**Request**
Convert the stretch of material from its first line through the line containing "recipe-card: Ohne vorlage starten Beginnen Sie mit Ih… is" into a Markdown table with the columns Row and Line. Number each line and skip blank ones.

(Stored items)

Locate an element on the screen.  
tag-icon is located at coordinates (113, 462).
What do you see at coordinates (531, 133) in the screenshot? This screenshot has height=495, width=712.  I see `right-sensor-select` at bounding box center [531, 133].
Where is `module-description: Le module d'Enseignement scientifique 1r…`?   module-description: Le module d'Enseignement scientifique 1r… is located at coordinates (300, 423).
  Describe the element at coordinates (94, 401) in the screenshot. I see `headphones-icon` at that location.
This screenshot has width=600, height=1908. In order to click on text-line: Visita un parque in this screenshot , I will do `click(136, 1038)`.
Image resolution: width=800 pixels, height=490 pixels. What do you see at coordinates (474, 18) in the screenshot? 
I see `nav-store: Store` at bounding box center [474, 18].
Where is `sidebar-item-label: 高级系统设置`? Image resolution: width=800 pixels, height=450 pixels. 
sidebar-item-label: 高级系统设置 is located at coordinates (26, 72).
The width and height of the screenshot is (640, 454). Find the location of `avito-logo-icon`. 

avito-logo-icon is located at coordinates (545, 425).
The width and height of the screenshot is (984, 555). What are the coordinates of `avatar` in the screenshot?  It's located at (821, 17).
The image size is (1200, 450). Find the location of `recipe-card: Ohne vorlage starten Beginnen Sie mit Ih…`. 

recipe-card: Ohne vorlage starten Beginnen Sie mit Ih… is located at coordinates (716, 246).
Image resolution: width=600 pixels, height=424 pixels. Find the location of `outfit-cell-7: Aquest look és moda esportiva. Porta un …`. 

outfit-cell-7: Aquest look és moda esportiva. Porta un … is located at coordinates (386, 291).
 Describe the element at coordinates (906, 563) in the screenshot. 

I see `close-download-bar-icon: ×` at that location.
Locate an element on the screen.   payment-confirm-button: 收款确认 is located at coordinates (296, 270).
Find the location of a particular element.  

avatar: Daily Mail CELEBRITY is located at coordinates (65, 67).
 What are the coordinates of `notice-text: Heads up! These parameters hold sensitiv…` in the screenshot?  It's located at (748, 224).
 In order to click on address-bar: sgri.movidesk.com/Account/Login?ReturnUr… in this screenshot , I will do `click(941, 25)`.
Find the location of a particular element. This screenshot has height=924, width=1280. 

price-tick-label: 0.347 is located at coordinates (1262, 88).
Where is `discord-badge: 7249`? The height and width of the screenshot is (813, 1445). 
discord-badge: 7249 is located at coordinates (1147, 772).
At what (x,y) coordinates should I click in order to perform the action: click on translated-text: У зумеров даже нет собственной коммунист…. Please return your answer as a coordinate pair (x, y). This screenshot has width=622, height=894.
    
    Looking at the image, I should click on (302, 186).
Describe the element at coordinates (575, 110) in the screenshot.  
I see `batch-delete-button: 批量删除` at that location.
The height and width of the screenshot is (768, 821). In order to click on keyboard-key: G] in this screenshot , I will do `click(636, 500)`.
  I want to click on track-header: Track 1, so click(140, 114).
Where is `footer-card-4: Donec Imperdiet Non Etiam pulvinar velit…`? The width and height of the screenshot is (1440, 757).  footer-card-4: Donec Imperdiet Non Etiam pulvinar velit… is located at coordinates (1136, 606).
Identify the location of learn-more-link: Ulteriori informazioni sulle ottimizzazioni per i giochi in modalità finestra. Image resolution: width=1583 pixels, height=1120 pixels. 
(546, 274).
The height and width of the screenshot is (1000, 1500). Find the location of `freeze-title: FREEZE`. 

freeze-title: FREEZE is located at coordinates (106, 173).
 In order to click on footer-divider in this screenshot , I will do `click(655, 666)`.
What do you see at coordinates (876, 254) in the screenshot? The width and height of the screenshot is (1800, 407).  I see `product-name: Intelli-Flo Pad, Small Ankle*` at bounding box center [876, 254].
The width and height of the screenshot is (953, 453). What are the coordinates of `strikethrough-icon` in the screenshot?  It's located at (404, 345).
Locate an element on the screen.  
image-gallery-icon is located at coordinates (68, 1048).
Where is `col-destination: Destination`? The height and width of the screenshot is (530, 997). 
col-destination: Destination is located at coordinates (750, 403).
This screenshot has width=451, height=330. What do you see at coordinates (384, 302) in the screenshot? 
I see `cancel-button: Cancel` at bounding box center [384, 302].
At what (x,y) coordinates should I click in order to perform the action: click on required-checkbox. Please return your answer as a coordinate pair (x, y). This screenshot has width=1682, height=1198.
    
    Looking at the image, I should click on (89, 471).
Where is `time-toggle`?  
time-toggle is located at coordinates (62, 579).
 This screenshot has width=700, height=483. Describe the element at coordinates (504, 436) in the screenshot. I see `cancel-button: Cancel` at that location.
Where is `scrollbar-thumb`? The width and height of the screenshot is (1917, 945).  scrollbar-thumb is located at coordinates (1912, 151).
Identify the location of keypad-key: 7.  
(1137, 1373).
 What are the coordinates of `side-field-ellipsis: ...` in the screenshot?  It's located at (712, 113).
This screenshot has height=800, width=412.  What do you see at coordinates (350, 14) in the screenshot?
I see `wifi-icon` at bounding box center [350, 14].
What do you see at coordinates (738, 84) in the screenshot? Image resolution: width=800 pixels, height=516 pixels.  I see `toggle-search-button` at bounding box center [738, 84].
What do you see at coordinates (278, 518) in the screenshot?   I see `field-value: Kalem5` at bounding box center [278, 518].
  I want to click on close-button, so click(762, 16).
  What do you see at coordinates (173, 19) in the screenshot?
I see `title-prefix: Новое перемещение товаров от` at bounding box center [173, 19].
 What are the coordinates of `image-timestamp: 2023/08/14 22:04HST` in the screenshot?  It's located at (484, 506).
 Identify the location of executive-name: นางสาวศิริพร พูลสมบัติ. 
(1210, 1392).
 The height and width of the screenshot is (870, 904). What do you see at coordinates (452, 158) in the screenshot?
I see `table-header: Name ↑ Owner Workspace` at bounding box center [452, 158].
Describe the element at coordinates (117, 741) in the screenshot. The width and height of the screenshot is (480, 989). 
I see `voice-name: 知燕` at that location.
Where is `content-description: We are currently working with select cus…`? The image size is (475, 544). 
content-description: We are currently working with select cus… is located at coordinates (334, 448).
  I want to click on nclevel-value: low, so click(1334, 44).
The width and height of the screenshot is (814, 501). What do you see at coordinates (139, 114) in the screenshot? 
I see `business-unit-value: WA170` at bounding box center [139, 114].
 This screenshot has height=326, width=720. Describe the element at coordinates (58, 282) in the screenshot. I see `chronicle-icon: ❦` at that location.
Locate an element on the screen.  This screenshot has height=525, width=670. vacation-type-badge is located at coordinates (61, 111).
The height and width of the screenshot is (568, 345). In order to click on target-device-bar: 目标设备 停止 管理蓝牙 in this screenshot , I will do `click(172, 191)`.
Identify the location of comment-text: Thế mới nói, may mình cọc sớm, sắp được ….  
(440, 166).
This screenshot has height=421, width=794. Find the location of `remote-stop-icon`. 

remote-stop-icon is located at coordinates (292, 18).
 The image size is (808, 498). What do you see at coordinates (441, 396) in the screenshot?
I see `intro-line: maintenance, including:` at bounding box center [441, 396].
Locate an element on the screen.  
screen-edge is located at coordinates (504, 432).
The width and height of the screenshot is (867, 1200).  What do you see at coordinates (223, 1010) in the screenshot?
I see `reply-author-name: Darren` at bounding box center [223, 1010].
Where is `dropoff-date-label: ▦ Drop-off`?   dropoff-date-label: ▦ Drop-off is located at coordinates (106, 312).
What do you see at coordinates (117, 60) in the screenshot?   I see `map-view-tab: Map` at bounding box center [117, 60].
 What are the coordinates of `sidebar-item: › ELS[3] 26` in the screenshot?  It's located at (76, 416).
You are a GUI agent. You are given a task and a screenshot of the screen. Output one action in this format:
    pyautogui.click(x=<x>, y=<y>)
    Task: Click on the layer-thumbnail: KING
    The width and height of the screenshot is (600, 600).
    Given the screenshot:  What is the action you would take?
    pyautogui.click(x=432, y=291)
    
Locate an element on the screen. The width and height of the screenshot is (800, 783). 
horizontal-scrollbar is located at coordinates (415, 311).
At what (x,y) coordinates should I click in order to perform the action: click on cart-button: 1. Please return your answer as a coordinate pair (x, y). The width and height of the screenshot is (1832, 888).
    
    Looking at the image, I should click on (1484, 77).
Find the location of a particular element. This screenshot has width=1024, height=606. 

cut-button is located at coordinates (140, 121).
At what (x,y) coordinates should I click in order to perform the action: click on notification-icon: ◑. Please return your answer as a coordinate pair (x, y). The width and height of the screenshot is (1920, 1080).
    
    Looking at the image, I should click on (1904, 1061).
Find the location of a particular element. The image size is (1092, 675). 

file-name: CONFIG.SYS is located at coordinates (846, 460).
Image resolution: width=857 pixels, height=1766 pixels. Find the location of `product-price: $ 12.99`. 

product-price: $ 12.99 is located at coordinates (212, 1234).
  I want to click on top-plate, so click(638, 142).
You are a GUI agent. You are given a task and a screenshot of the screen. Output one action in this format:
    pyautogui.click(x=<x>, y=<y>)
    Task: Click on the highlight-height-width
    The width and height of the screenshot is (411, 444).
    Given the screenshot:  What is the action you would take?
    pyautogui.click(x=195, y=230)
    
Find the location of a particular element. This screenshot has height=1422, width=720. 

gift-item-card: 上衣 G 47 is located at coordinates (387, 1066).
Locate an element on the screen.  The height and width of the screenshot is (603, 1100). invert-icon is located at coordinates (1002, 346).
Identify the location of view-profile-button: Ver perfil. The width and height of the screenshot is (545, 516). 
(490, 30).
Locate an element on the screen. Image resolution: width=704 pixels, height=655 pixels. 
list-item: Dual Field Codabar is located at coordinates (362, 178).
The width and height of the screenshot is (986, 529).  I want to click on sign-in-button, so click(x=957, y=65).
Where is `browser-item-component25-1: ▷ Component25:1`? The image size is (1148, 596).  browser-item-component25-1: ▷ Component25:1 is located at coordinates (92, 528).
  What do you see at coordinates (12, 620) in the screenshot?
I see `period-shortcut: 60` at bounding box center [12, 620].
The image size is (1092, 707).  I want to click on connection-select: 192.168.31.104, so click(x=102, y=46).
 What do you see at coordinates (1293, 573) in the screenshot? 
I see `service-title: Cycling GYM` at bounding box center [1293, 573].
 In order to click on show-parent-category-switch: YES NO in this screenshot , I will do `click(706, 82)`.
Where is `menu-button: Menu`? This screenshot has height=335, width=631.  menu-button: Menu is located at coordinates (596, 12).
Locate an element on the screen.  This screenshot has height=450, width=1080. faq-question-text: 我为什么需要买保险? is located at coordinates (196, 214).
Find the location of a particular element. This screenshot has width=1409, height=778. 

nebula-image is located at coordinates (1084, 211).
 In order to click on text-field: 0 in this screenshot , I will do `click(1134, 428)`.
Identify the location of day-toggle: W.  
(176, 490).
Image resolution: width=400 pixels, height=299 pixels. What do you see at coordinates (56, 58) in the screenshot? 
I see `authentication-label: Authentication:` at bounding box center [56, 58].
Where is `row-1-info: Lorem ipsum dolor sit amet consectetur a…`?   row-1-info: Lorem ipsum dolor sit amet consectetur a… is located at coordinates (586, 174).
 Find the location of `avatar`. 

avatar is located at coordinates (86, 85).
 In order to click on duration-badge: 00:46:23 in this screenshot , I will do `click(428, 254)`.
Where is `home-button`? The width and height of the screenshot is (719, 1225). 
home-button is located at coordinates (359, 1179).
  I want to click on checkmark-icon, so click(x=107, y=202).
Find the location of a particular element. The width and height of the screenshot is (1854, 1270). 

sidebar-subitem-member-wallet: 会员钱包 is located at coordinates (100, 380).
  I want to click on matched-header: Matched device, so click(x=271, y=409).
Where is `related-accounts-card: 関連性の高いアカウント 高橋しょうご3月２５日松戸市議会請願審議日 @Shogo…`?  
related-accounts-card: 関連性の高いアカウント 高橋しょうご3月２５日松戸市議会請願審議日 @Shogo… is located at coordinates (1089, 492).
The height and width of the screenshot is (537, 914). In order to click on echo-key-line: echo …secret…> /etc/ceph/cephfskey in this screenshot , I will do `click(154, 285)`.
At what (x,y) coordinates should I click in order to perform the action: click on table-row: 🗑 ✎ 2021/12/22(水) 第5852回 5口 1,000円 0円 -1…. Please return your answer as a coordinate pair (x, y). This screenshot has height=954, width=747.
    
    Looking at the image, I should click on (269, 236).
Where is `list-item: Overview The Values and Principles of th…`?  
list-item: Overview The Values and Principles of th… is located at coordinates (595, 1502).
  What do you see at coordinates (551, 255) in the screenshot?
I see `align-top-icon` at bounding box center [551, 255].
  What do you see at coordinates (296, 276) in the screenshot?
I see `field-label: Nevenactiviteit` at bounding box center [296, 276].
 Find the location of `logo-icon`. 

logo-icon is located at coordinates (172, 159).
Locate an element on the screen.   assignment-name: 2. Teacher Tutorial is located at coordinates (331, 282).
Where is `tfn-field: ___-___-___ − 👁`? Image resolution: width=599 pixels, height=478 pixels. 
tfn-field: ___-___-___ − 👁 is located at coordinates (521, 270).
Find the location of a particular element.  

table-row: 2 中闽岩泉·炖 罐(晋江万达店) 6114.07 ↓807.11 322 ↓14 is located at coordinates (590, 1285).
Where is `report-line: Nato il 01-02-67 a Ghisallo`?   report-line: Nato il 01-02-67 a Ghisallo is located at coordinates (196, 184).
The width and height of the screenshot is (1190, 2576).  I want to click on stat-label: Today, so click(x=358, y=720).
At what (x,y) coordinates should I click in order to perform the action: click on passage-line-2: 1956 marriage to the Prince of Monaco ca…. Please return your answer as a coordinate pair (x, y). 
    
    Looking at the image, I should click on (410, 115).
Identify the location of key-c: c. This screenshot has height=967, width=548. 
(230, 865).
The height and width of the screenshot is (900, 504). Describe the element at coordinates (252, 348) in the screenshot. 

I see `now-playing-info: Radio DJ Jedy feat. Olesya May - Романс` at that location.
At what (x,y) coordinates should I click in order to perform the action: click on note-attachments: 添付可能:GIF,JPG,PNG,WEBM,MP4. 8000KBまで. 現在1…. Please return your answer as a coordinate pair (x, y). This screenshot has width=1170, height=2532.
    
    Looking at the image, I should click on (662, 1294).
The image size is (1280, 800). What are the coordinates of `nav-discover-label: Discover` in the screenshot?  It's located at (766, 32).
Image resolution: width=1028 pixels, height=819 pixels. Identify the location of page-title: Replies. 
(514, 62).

**Solution below**
| Row | Line |
|---|---|
| 1 | Locate an element on the screen.   |
| 2 | tag-icon is located at coordinates (113, 462). |
| 3 | What do you see at coordinates (531, 133) in the screenshot? This screenshot has height=495, width=712.  I see `right-sensor-select` at bounding box center [531, 133]. |
| 4 | Where is `module-description: Le module d'Enseignement scientifique 1r…`?   module-description: Le module d'Enseignement scientifique 1r… is located at coordinates (300, 423). |
| 5 |   Describe the element at coordinates (94, 401) in the screenshot. I see `headphones-icon` at that location. |
| 6 | This screenshot has width=600, height=1908. In order to click on text-line: Visita un parque in this screenshot , I will do `click(136, 1038)`. |
| 7 | Image resolution: width=800 pixels, height=490 pixels. What do you see at coordinates (474, 18) in the screenshot?  |
| 8 | I see `nav-store: Store` at bounding box center [474, 18]. |
| 9 | Where is `sidebar-item-label: 高级系统设置`? Image resolution: width=800 pixels, height=450 pixels.  |
| 10 | sidebar-item-label: 高级系统设置 is located at coordinates (26, 72). |
| 11 | The width and height of the screenshot is (640, 454). Find the location of `avito-logo-icon`.  |
| 12 | avito-logo-icon is located at coordinates (545, 425). |
| 13 | The width and height of the screenshot is (984, 555). What are the coordinates of `avatar` in the screenshot?  It's located at (821, 17). |
| 14 | The image size is (1200, 450). Find the location of `recipe-card: Ohne vorlage starten Beginnen Sie mit Ih…`.  |
| 15 | recipe-card: Ohne vorlage starten Beginnen Sie mit Ih… is located at coordinates (716, 246). |